Could she make this any easier?
As I settle our shoes and purses together, she prances into the water all by herself, laughing as the waves splash up around her knees, then her thighs.
I follow, still keeping a little distance, as if I really were watching out for her. I don’t turn to see if anyone has followed us, but just in case, I say loudly, ‘Don’t go any further! You’re too drunk, Serena!’
‘I feel fiiiiine,’ she says, tipping over a little bit. Then, a wave hits her just so, and she kind of sinks sideways.
Now.
I take two big steps forward.
‘Serena!’ I cry, still playing to an imaginary audience.
From a distance, it might look like she was falling and I was trying to catch her.
But my hands find what I think is her back, and I push down.
There’s no final moment of us making eye contact, or me seeing the fear in her face, or any of those silly cinematic moments.
Just her tipping and me bearing my weight into her back from above, and then grabbing her by the neck and the hair and holding her down.
The ocean thrashes around me, alive and hungry. Waves come up against my body; water splashes my face, stinging. Salty.
Her legs kick desperately, her feet graze my thighs, but since she’s underwater, everything is gentle, more like a caress. I feel her body convulse, like it’s trying to spasm its way towards air. My own lungs feel desperate, and I realize I’ve been holding my breath too. Living through what she’s living through, as if my body is trying to stay connected to the gravity of what I’m doing.
She manages to get her head up out of the water and gasp in one swallow of air, but her face isn’t to me, just the slick wet back of her head. I force her down again.
‘Hey!’ I hear behind me, in the distance.
Daniel. I’d know his voice anywhere.
Now adrenaline spikes, but I stay still, keeping my grip on Serena firm as her head bobs from side to side, still fighting, still trying to find air. I don’t turn to look at Daniel.

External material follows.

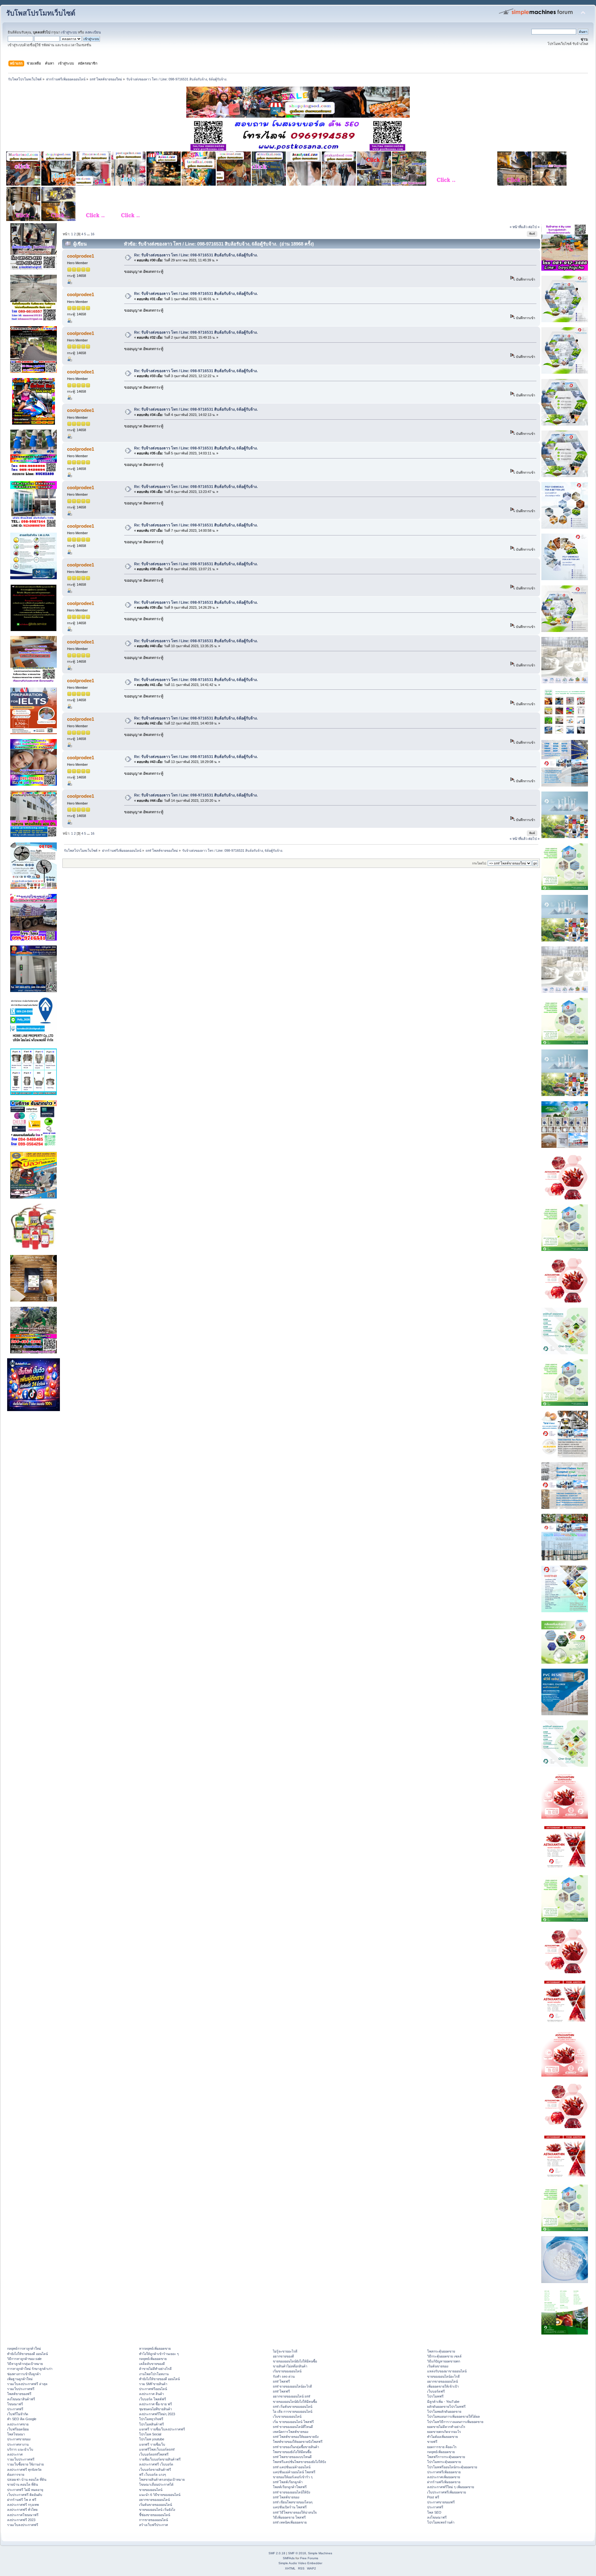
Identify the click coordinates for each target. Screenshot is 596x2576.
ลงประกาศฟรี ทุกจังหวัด (24, 2469)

He wasn’t supposed to be here. He was supposed to be nursing his wounds with a piña colada or three at the fucking Sunset. And yet, his presence here feels inevitable, like the finale to the dance we’ve been doing since that first morning by the coffee.

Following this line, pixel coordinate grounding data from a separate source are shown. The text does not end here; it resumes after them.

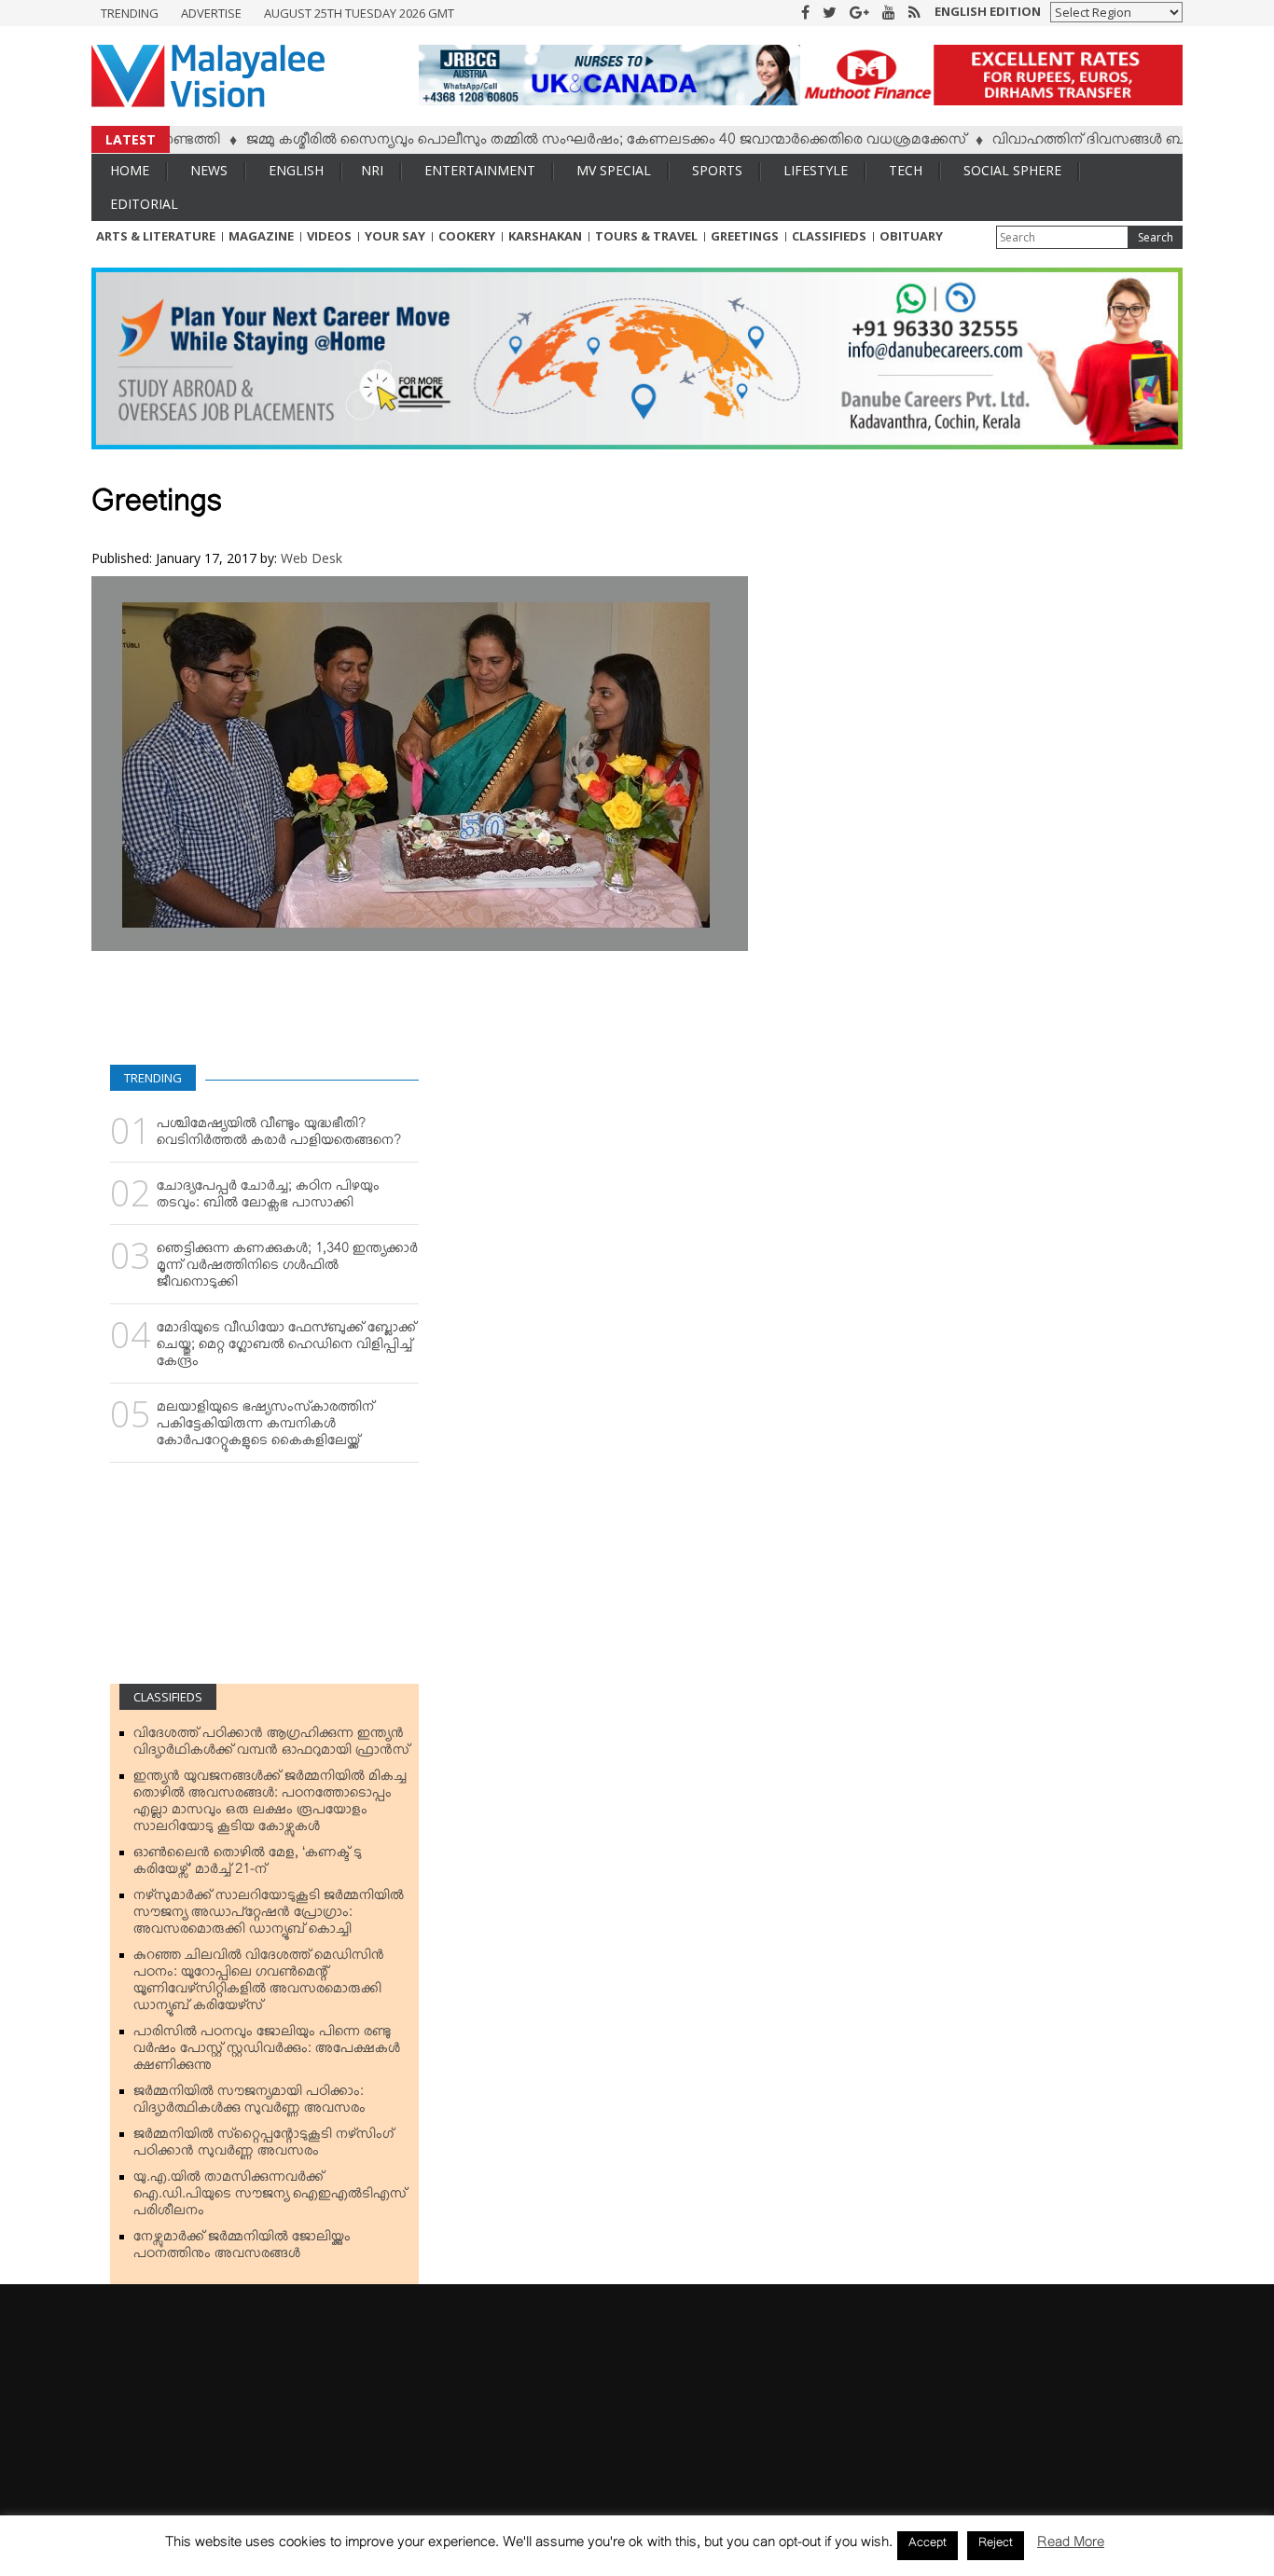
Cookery (466, 235)
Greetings (745, 235)
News (209, 170)
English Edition (988, 11)
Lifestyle (815, 170)
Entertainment (479, 170)
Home (129, 170)
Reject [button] (995, 2545)
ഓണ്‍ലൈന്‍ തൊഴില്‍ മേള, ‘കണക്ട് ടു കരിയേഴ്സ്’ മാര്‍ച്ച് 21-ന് (247, 1864)
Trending (130, 13)
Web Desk (311, 558)
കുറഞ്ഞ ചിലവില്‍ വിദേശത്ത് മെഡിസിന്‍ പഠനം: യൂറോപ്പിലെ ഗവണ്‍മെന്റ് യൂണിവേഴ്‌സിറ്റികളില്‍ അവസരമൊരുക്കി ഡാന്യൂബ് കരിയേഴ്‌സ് (258, 1984)
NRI (372, 170)
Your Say (395, 235)
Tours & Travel (646, 235)
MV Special (613, 170)
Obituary (911, 235)
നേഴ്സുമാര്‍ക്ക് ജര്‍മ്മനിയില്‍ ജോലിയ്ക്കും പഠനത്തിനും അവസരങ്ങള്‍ (242, 2249)
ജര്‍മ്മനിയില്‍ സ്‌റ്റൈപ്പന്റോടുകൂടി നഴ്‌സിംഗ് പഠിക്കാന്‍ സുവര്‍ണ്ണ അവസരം (263, 2146)
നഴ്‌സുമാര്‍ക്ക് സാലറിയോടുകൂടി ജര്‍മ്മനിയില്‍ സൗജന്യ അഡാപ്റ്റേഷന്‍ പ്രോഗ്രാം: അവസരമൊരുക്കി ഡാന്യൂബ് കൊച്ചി (268, 1916)
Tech (905, 170)
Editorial (144, 204)
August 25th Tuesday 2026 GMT (359, 13)
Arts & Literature (155, 235)
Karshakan (545, 235)
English (296, 170)
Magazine (261, 235)
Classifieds (829, 235)
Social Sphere (1012, 170)
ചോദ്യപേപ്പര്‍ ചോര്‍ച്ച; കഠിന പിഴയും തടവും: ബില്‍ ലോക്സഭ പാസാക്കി (268, 1198)
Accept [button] (927, 2545)
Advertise (211, 13)
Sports (717, 170)
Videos (329, 235)
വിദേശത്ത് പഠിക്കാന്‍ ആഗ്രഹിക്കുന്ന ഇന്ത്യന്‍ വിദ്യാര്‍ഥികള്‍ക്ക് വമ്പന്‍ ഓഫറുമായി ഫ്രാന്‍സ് (271, 1745)
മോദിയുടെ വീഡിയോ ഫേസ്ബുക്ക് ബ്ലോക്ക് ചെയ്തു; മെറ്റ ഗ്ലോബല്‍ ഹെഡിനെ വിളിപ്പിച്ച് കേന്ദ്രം (286, 1348)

And while there’s dread, there’s also relief.
Finally.
No more hiding.
Let him see who I really am.
That’s where this has all been leading.
I’m here for truth and justice too, Daniel, I’ll tell him when I pull Serena’s lifeless corpse from the waves and he says ‘Why?’– which of course he will. Every good finale has a why, when everything is laid bare, and I suppose Daniel and I deserve no less.
The truth (I’ll say) is that Serena peddles harmful substances for profit, and almost killed a child this morning. The justice (I’ll tell him) is this: her death.

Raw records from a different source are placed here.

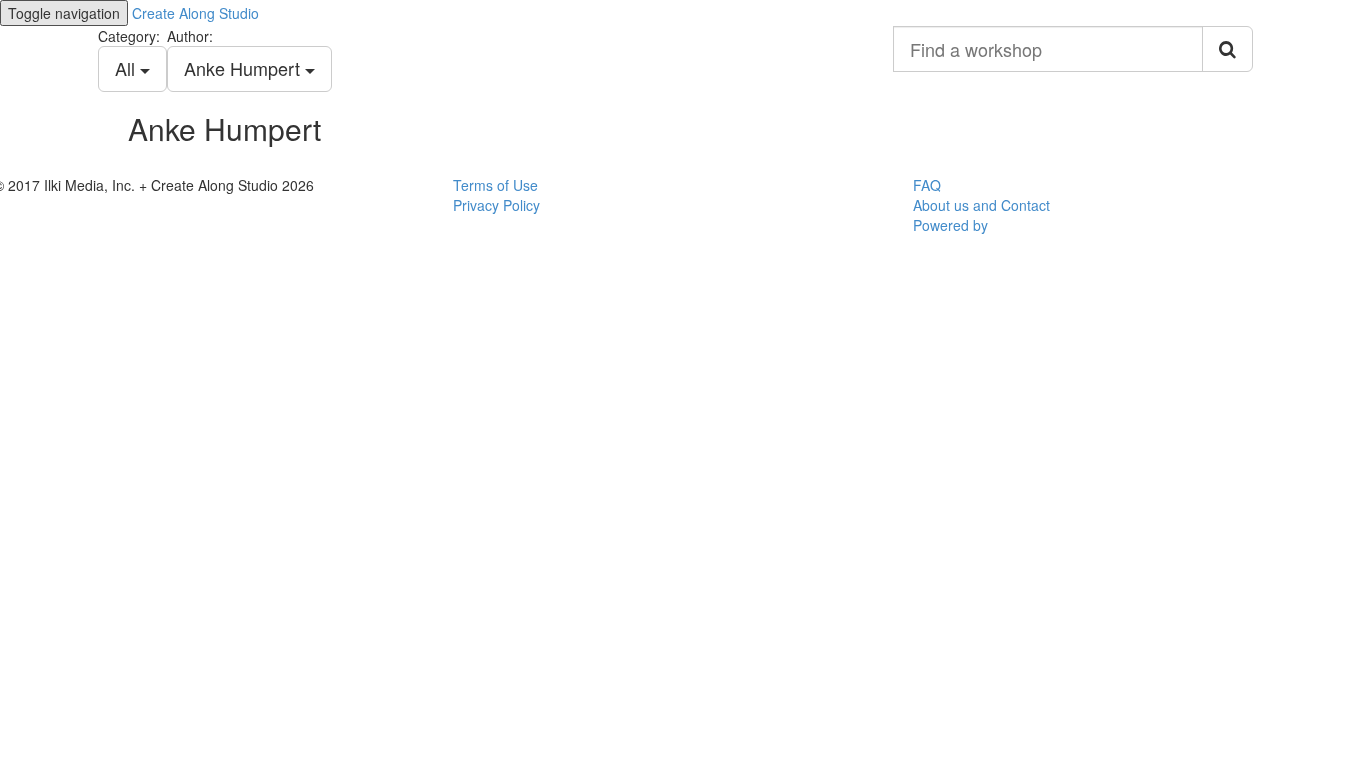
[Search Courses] (1227, 49)
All (127, 68)
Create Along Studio (195, 13)
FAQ (927, 185)
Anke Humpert (244, 68)
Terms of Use (495, 185)
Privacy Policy (496, 205)
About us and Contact (981, 205)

And then, Daniel’s body is rocketing into mine with all its solidity and strength. I lose my grip on Serena just as a monstrous wave sends me tumbling under. For a second, I’m submerged, sucking in water, with black above and black below, but then my feet find the sandy bottom, and I push off, coming up spluttering.
‘Itwasyou!’ Daniel shouts. ‘I can’t fucking believe it!’
He’s already a good distance away from me. He’s hooked his arms under Serena’s armpits and is dragging her to shore.
‘You’re too late,’ I shout, making for shore too, dress streaming water, hair like a wet snake down my back. ‘She’s already dead.’